Job 1: In the passage on existential experience, on what does the possibility of "seeing" God depend?

Text passage:

---

The Point: The empirical and experimental experience of the words of Sacred Scripture are not the content of Revelation. Only the Person of Jesus Christ is. Hence, we need to understand an epistemology of the subject besides an epistemology of objects. How do we know an “I” as distinct from an “it” as “thing.”

Existential experience:
“In `existential experience,’ on the contrary, the decisive factor is not control but letting oneself be controlled and the new way of `going where one would rather not go’ that is thus made possible… Let us quote Hans Urs von Balthasar on this subject: `It can be said with certainty that there is no Christian experience that is not the fruit of the overcoming of one’s own self-will or, at least, the determination to overcome it. And with this self-will we must include also all our willful efforts to evoke religious experiences on the basis of our own initiative and by our own methods and techniques.’ `It is only when we renounce all partial experiences that the wholeness of being will be bestowed upon us. God requires unselfish vessels into which to pour his own essential unselfishness.’
“I regard the last point as essential. To say that God is Trinitarian means, in fact, to confess that he is self-transcendence, `unselfishness,’ and, consequently, that he can be known only in what reflects his own nature. From this there follows an important catechetical conclusion: the being-led to a religious experience, which must start in the place where man finds himself, can yield no fruit if it is not , from the beginning, directed to the acquisition of a readiness for renunciation. The moral training that, in a certain sense, belongs to the natural sciences, as does the asceticism of transcendence, becomes more radical here because of the meeting of the two freedoms…. The possibility of `seeing’ God, that is, of knowing him at all, depends on one’s purity of heart, which means a comprehensive process in which man becomes transparent, in which he does not remain locked in upon himself, in which he learns to give himself and, in doing so, becomes able to see. From this perspective of Christian faith, we might say that religious experience in its most exalted Christian form bears the mark of the Cross. It embraces the basic model of human existence, the transcendence of self. The Cross redeems, it enables us to see. And now we discover that the structure of which we are speaking is not just structure; it reveals content as well.”

---

Records to use:
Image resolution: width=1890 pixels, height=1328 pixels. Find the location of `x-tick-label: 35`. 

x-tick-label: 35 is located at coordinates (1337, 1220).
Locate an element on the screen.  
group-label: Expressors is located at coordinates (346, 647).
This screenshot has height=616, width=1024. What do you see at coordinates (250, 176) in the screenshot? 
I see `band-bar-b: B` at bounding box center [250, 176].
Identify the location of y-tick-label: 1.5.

---

Job 2: Reproduce the records from the line containing "Locate an element on the screen." through the end of the records, swapping "screenshot" for "image" and changing nothing else.

Your solution 1: On one's purity of heart.

Your solution 2:
Locate an element on the screen.  
group-label: Expressors is located at coordinates (346, 647).
This image has height=616, width=1024. What do you see at coordinates (250, 176) in the image? 
I see `band-bar-b: B` at bounding box center [250, 176].
Identify the location of y-tick-label: 1.5.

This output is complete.